Post 62 in a series. When Green Turns Brown is an examination of a small town’s digester-energy project, in which Whitewater, Wisconsin would import other cities’ waste, claiming that the result would be both profitable and green.
In the 12.15.15 meeting at which the Donhoue firm advocated note merely wastewater upgrades but waste importation into Whitewater, Donohue’s Mike Gerbitz contends that Whitewater’s large digester capacity (no longer needed locally) is a boon to the city, and that the earlier expenditure (now excess capacity) justifies a new program of waste importation. In fact, his assessment is ill-considered, and represents a garden-variety economic fallacy that one can easily spot and refute. (Whitewater paid over one million dollars in consulting fees for thinking such as Gerbitz’s.) Here’s his argument, appearing at 29:31 on my video of the meeting (I’ll address his claims about what other communities are doing in future post):
I’ll offer some other perspective….And a number of communities in the upper Midwest, particularly here in Wisconsin have decided to leverage some of the investment previous generations have made to make wastewater treatment more cost effective. Thirty-five years ago somebody built, somebody decided to build, very large digesters, okay? Today you’re only using a very small fraction of that capacity, that this community has paid for, and is done paying for, and has been done paying for a long time….
See, Local Government Discusses a Waste Importation Project @ Vimeo, beginning at 29:31.
Gerbitz either doesn’t know – or hopes his audience doesn’t know – that he’s committed the economic fallacy of sunk costs, of believing that past expenditures should bind future action.
On the contrary, it’s irrational to commit to a future course simply because one has spent lavishly on a project in the past – one looks at the present possibilities for spending, and decides from among all present options what’s best going forward. (I’ll show later that advocacy for waste importation going forward rests – indeed requires – ignorance of the real costs of the project, including the side-effects of it.)
Julia Galef explains the fallacy in greater detail:
So I want to introduce you to a concept known as the sunk cost fallacy. Imagine that you’re going to the store and you’re halfway there when you realize, “Oh wait, the store is actually closed today.” But you figure, “Well, I’ve already come ten blocks. I might as well just go all the way to the store, you know, so that my ten blocks of walking won’t have been wasted. Well, this is a transparently silly way to reason and I doubt that any of us would actually go all the way to a store that we knew was closed just because we’d already gone ten blocks.

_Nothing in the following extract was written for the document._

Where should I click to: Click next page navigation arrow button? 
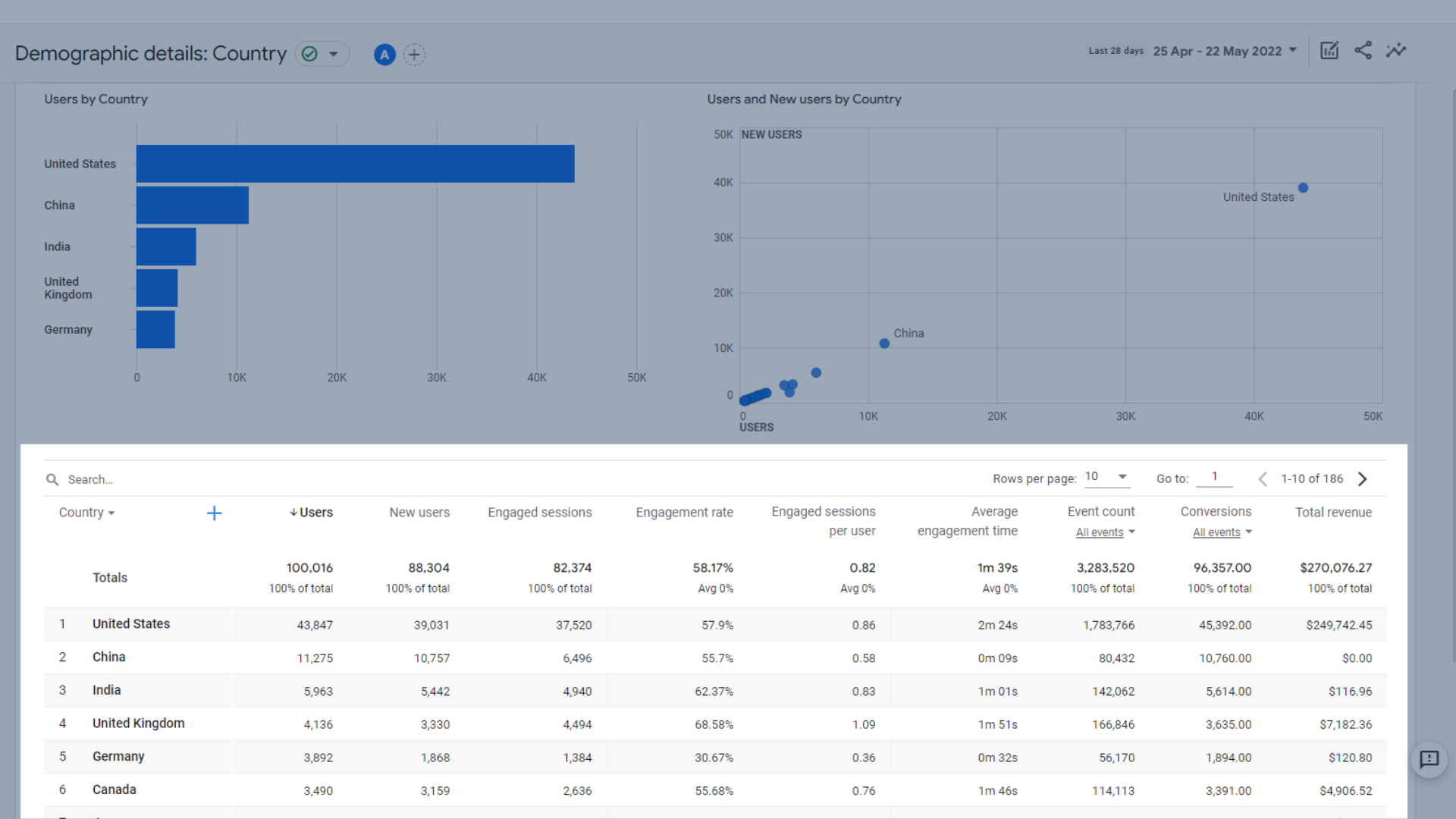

But this pattern of thinking is actually surprisingly common in scenarios that are a little bit less obvious than the store example. So, say you’re in a career and it’s becoming more and more clear to you that this isn’t actually a fulfilling career for you. You’d probably be happier somewhere else. But you figure I’ll just stick with it because I don’t want my past ten years of effort and time and money to have been wasted. So the time and money and effort and whatever else you’ve already spent is what we call the sunk cost. It’s gone no matter what you do going forward. And now you’re just trying to decide given that I’ve already spent that money or time or whatever, what choice is going to produce the best outcome for my future.
And the sunk cost fallacy then means making a choice not based on what outcome you think is going to be the best going forward but instead based on a desire not to see your past investment go to waste.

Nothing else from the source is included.